Multinomial Naive Bayes¶
Overview¶
In machine learning, naive Bayes classifiers are a family of simple “probabilistic classifiers” based on applying Bayes’ theorem with strong (naive) independence assumptions between the features. (from wikipedia) Multinomial naive bayes is one of classic naive bayes variants mostly used in document classfication. Each sample represents by the feature vector in which certain events have been counted in multinomial model.
The two parts of multinomial navie bayes algorithm including training and prediction is given as below:
1. Training Stage: count the number of times word term or feature appears across all the training samples, Nyi. And also the number of distinct features in all sample as well as the total number of all features Nyin certain class is counted, respectively. The maximum likelihood probability is the ratio of Nyito Ny, which is one matrix. The prior probability is the ratio of the number of each class to the total number of sample, which is one vector. Additive Laplace smoothing would be used in real applicaton for features not present in the training sample so that zero probabilities can be prevented in the furture classfilier.
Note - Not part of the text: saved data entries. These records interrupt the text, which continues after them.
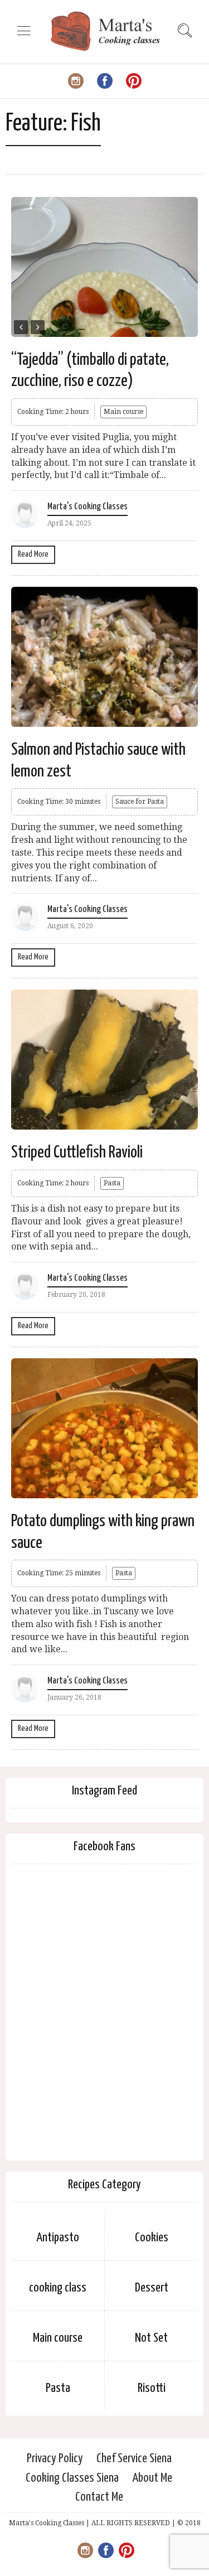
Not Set (151, 2338)
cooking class (57, 2287)
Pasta (112, 1183)
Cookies (151, 2237)
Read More (33, 554)
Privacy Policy (55, 2458)
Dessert (151, 2287)
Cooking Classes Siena (72, 2478)
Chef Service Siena (134, 2458)
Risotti (152, 2388)
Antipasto (57, 2237)
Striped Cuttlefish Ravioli (77, 1152)
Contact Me (99, 2497)
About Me (152, 2478)
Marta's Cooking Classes (87, 507)
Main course (123, 412)
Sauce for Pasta (139, 801)
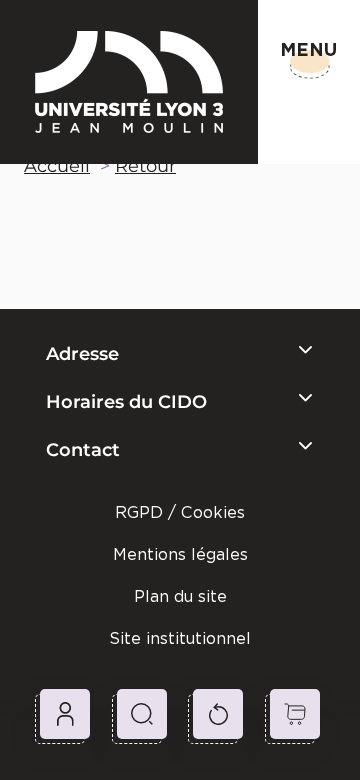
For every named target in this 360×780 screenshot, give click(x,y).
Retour (145, 166)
- Prediction Stage: for each test sample, the argmax function of the likelihood probability matrix multiply by its feature vector as well as the prior probability vector will get its classification result. And the matrix multiplication can be transformed into matrix addition by the logarithm pre-process.
Implemention¶
The naive bayes training is one general primitive to acclerate multinomial naive bayes utilizing the advantage of high bandwidth in Xilinx FPGA.
The top diagram is shown as below. Workload is distributed based on LSBs of feature value of one sample to processing data path, so that each path can work independently.
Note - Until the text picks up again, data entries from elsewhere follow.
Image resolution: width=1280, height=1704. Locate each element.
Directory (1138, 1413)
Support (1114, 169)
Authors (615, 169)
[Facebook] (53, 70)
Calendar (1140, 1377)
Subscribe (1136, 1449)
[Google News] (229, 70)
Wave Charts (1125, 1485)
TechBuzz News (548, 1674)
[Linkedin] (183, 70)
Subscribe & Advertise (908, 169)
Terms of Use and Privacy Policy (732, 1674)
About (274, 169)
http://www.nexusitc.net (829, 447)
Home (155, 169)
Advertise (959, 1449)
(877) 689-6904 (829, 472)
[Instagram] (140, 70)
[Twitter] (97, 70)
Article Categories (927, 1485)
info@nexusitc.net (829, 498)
The dispatcher and merge module is feed by compact data format in 64-bit stream. Each 64-bit can be compounded of 12-bit class (from 0), 20-bit feature (from 1) and 32-bit count value. And the input feature vector can be sparse or dense. The end -1
of each sample must be tagged in 20-bit feature slot.
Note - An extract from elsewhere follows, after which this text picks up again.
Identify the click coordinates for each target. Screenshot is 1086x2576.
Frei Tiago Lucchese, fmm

The counter module is responsible for counting the number of times feature appears across all the sample. And the collect module will count the number of all feature for certain class. All statictis result in each data-path will be gather in the following module. Finally, the logarithm result of likelihood and prior probability will be streamed out, respectively.
The following figure has been shown as the top structure of naive bayes classfiler. The training model will stream in firstly before the actual prediction process. The whole training model will be cached on on-chip memory. Only the 32-bit count value in test sample would be streamed into the classfiler primitive. And only dense feature vector is supported. The matrix multiplication would be handled in the tree cluster module. The argmax module would predict the result for each sample.
Resource Utilization¶
The hardware resource utilization of naive bayes training (8 channels) and predict (4 data-path and 8 channels) primitive is shown in the table below (synthsis at 300MHz).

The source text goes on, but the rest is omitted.